Task directions
Pick out and copy each line in the entries below that contains the string "more". The match is case-sensitive.

Entries for locating displayed items
:::::
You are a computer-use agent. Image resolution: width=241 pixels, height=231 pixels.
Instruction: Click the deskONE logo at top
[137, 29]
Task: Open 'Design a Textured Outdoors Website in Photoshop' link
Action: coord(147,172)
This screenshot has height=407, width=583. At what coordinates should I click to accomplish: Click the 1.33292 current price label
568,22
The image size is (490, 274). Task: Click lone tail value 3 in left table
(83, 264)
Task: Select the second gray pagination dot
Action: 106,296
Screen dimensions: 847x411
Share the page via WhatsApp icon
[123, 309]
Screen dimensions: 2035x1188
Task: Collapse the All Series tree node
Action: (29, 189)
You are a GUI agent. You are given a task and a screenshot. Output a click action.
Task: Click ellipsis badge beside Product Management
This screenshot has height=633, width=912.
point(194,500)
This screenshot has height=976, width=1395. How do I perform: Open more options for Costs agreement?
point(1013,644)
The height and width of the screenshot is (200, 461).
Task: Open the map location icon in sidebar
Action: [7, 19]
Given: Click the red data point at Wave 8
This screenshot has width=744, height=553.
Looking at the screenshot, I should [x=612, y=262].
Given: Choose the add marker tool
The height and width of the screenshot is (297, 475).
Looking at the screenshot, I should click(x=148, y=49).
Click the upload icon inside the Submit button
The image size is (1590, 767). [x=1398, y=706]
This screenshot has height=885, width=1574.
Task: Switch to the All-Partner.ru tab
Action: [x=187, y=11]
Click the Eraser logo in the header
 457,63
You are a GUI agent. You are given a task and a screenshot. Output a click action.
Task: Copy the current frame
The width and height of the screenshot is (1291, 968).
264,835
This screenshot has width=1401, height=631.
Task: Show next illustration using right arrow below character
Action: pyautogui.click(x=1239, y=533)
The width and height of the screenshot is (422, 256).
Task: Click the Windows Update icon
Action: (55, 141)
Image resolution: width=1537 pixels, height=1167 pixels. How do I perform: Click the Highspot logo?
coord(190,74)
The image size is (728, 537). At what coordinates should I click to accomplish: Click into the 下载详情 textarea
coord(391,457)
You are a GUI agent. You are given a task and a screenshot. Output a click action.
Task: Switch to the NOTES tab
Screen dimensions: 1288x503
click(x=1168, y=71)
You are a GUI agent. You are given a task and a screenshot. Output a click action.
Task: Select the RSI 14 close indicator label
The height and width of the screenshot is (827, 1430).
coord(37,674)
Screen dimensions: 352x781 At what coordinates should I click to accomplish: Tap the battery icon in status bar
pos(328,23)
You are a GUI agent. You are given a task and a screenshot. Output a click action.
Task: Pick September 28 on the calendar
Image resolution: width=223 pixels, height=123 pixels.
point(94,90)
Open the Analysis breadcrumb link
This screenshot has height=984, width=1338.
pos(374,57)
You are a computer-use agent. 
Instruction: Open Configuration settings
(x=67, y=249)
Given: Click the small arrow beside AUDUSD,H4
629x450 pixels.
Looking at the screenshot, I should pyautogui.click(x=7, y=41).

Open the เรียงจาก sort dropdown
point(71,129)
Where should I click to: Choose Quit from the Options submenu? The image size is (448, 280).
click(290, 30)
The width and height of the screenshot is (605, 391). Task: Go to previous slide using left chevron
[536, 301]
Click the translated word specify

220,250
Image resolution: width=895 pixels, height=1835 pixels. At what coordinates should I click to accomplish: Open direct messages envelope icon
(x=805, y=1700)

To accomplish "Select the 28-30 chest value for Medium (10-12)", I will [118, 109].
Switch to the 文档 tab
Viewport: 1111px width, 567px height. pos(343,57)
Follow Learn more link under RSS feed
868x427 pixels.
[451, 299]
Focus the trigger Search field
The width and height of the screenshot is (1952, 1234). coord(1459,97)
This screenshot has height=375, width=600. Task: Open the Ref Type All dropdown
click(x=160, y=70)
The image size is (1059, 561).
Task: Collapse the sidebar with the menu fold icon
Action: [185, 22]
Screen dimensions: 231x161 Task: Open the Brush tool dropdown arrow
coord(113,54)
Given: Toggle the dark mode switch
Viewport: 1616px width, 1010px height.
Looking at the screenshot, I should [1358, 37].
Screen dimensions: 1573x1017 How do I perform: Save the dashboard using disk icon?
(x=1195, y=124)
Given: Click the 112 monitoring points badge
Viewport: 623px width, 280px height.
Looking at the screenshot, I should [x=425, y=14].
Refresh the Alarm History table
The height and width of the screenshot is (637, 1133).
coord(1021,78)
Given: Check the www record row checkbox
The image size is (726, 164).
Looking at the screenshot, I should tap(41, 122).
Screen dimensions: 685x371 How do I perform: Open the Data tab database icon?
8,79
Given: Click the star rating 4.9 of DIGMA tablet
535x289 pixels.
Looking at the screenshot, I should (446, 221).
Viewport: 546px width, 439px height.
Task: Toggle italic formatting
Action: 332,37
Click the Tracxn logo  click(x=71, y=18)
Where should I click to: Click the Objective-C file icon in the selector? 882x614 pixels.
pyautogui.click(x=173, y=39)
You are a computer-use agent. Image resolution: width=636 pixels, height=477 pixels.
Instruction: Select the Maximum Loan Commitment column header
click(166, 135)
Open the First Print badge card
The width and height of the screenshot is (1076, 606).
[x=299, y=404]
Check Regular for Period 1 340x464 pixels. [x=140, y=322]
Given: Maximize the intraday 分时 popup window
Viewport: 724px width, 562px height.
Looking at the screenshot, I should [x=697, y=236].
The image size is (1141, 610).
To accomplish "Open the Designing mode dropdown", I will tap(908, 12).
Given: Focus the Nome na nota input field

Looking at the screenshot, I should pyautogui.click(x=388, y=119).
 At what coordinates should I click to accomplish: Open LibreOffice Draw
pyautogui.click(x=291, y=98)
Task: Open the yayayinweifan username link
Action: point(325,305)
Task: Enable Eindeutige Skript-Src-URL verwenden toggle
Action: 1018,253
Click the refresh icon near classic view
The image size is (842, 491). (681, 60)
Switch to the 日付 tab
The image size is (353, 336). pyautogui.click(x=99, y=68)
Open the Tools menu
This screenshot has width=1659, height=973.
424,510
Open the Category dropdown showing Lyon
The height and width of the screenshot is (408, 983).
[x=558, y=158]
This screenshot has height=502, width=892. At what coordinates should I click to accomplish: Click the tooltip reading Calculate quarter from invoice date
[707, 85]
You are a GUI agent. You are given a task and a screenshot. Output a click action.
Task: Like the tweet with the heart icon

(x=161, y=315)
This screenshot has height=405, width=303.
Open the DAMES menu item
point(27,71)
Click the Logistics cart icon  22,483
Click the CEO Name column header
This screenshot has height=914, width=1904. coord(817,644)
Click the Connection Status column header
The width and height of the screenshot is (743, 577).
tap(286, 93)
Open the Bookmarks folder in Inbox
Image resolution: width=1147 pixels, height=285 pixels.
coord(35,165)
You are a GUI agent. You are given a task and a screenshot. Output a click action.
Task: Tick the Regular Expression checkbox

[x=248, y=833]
:::::
The response
This screenshot has height=976, width=1395. How do I perform: Open more options for Costs agreement?
Follow Learn more link under RSS feed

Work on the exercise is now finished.